It used to be that if you were not careful here, the Internal Revenue Service and the attorney would have walked away with your entire termination award. Thanks to 2004 legislation, that has changed. An award for unlawful termination is considered compensatory and thus must be included in income, usually on line 21 of Form 1040 where it says, "other income." The award is not subject to self-employment taxes.
It was undecided for many years if an individual could deduct attorney fees for discrimination claims as an adjustment to gross income. Under the tax code, such fees were treated as a miscellaneous itemized deduction, which is not deductible under the alternative minimum tax, or AMT. The effect of including the entire award in income and not being allowed to deduct the portion that was not received created a tax bill that, when combined with the attorney fees, almost equaled the award amount. Obviously, this seemed unfair considering the attorney was subject to taxation on their portion of the award amount, causing no reduction of the tax base. Basically it created a disincentive to file unlawful discrimination lawsuits, and that was bad for business or as the lawyer lobby would say, unjust.
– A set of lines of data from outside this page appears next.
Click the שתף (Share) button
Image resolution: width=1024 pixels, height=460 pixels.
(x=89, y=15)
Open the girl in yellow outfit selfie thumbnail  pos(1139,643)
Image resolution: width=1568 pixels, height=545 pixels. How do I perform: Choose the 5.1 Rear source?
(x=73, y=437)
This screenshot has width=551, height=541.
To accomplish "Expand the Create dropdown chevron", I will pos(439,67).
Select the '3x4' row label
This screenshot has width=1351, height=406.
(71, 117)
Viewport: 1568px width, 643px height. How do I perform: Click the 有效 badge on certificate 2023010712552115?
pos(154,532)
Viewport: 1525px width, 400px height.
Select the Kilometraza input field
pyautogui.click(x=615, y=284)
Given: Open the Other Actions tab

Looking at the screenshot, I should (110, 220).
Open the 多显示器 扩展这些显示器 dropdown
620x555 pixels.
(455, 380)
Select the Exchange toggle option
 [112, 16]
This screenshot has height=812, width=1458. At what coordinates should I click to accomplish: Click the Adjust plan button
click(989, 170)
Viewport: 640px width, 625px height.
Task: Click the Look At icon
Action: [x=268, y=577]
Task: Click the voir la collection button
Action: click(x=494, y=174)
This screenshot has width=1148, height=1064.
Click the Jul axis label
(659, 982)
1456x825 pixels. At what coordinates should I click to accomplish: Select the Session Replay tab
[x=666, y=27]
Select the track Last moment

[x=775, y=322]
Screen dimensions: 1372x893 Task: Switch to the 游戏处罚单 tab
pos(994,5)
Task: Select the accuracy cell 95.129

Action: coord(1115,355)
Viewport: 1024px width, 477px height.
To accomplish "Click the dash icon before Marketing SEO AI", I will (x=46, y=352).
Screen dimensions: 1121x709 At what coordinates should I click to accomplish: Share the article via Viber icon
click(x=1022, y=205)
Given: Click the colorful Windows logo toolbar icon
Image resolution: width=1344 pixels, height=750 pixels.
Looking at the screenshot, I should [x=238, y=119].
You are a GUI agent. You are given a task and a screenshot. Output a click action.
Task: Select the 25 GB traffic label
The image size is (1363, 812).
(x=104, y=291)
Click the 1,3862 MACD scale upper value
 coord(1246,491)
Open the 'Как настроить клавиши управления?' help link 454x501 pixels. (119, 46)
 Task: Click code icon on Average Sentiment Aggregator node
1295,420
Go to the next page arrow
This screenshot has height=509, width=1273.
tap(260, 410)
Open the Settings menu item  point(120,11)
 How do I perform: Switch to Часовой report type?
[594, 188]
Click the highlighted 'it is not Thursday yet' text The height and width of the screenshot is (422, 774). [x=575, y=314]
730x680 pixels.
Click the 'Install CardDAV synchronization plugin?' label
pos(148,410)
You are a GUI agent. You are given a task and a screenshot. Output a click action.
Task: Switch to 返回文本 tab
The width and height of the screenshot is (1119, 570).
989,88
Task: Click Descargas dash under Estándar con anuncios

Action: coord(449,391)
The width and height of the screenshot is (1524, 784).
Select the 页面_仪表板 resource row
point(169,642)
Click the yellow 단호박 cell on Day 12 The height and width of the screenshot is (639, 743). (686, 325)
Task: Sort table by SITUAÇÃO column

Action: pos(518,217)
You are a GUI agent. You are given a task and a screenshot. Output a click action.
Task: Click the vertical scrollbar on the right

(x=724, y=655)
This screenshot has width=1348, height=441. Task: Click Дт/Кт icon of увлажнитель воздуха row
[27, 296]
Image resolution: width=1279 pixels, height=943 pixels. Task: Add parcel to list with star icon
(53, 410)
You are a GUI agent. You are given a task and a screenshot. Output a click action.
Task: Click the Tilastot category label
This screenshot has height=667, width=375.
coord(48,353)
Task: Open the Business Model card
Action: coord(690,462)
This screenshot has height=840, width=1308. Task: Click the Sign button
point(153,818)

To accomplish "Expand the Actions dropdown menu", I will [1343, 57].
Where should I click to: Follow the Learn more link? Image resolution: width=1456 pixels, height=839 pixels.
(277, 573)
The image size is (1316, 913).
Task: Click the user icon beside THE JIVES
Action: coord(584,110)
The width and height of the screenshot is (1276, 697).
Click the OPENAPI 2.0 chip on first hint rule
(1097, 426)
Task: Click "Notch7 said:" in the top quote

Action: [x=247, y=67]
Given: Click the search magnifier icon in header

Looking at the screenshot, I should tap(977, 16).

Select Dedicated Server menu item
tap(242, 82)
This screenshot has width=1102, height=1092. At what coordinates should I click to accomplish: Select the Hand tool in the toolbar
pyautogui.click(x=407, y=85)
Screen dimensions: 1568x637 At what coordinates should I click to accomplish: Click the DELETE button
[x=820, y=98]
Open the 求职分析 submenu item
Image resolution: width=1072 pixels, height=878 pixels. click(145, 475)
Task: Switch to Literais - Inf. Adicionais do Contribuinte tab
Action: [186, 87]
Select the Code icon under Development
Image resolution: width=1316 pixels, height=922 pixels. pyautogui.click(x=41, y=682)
The American Jobs Creation Act of 2004 enacted Internal Revenue Code Section 62(a)(20), which allows an above-the-line deduction for attorney fees and court costs paid in connection with unlawful termination, discrimination and certain other suits. Now we're back in business. Page 33 of 2011 Form 1040 instructions says to enter the amount of attorney fees on line 36 and on the dotted line next to that enter "UDC," which I take to stand for unlawful discrimination claim. The entire $210,000 would be deducted on this line, while the $400,000 would be shown on line 21.